**Problem to solve**: Resume the passage on oil exploration and development spending, continuing it from its final sentence.

──────── Text ────────

Recent Exploration and Development Activities
Overview
Our long-term exploration and development focus is on developmental drilling for
oil reserves. With oil prices on the rise during the last half of 2007, we began
a program to exploit our large inventory of lower risk, developmental drilling
locations, primarily in the Permian Basin and the Austin Chalk (Trend) areas of
our asset base. However, we continue to invest in our higher risk, higher impact
exploration programs.
The current economic recession has caused us to significantly reduce the level of developmental drilling pending an improvement in product prices and operating margins. Approximately 70% of the $37.9 million spent on exploration and development activities during the first quarter of 2009 was applicable to exploratory prospects. These prospects were primarily in areas where we have invested significant capital in acreage and seismic data, or were prospects for which we had made drilling commitments to joint owners in the wells. We presently plan to spend approximately $78.5 million on exploration and development activities during 2009, of which approximately 50% is expected to be spent on developmental drilling. We may increase or decrease our planned activities, depending upon drilling results, operating margins, the availability of capital resources, and other factors affecting the economic viability of such activities.

──────── Dataset excerpt ────────

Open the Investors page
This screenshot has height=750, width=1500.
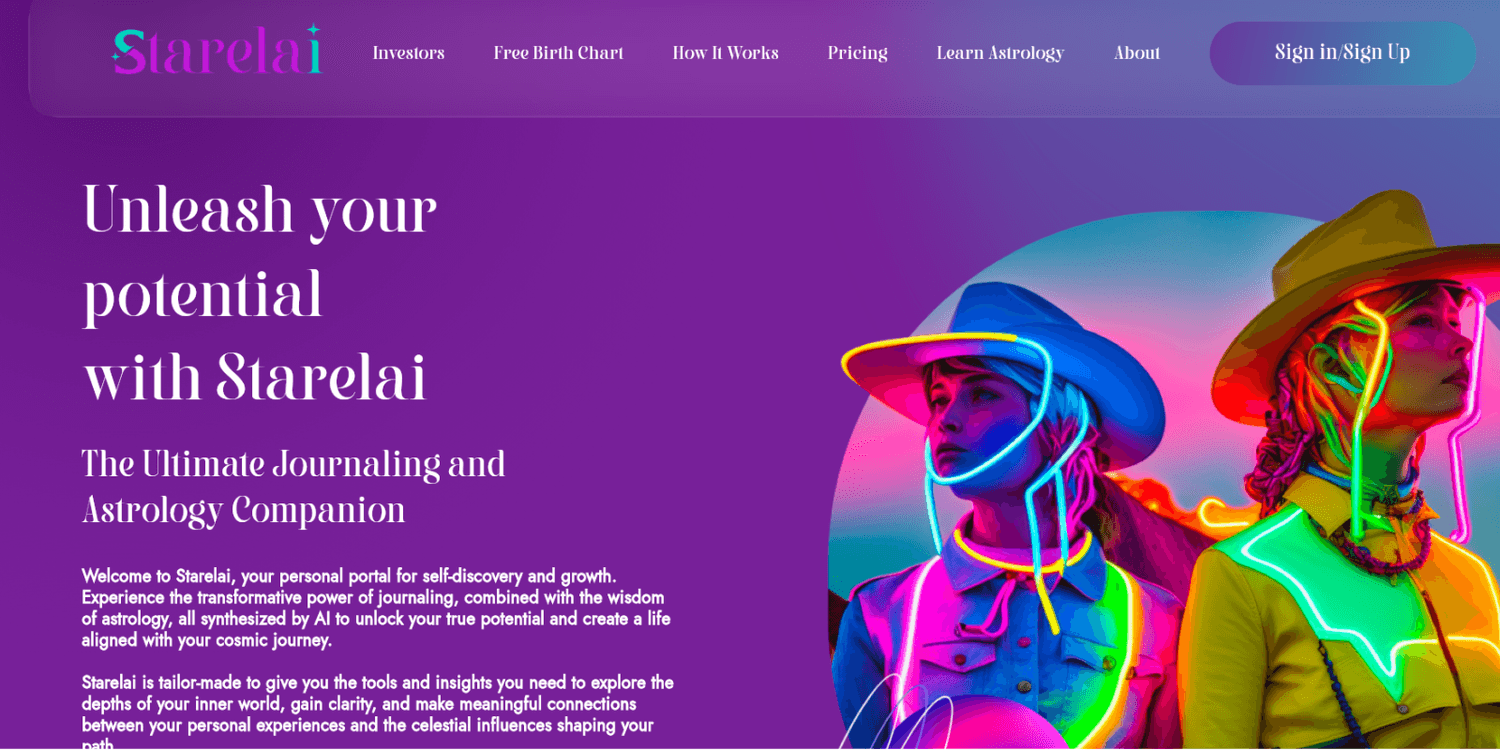coord(408,53)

────────

**Response to this task**:
Permian Basin
The Permian Basin is a sedimentary basin in West Texas and Southeastern New
Mexico known for its large oil and gas deposits from the Permian geologic
period. Although many fields in the Permian Basin have been heavily exploited
in the past, higher product prices and improved technology (including deep
horizontal drilling) encouraged high levels of current drilling and recompletion
activities. We gained a significant position in the Permian Basin in 2004 when
we acquired Southwest Royalties, Inc. This acquisition provided us with an
inventory of potential drilling and recompletion activities.
We spent $8.7 million in the Permian Basin during the first quarter of 2009 on drilling and completion activities. We drilled 4 gross (3.9 net) operated wells in the Permian Basin and conducted various remedial operations on other wells in 2009. We currently plan to spend $25.1 million on drilling and completion activities in the Permian Basin in fiscal 2009.
North Louisiana
In 2005, we began a drilling program in North Louisiana targeting the Cotton
Valley/Gray and Bossier formations. In this area, the Cotton Valley/Gray
formations are encountered at depths ranging from 8,000 to 12,000 feet, and the
Bossier formation is encountered at depths ranging from 11,000 to 15,500 feet.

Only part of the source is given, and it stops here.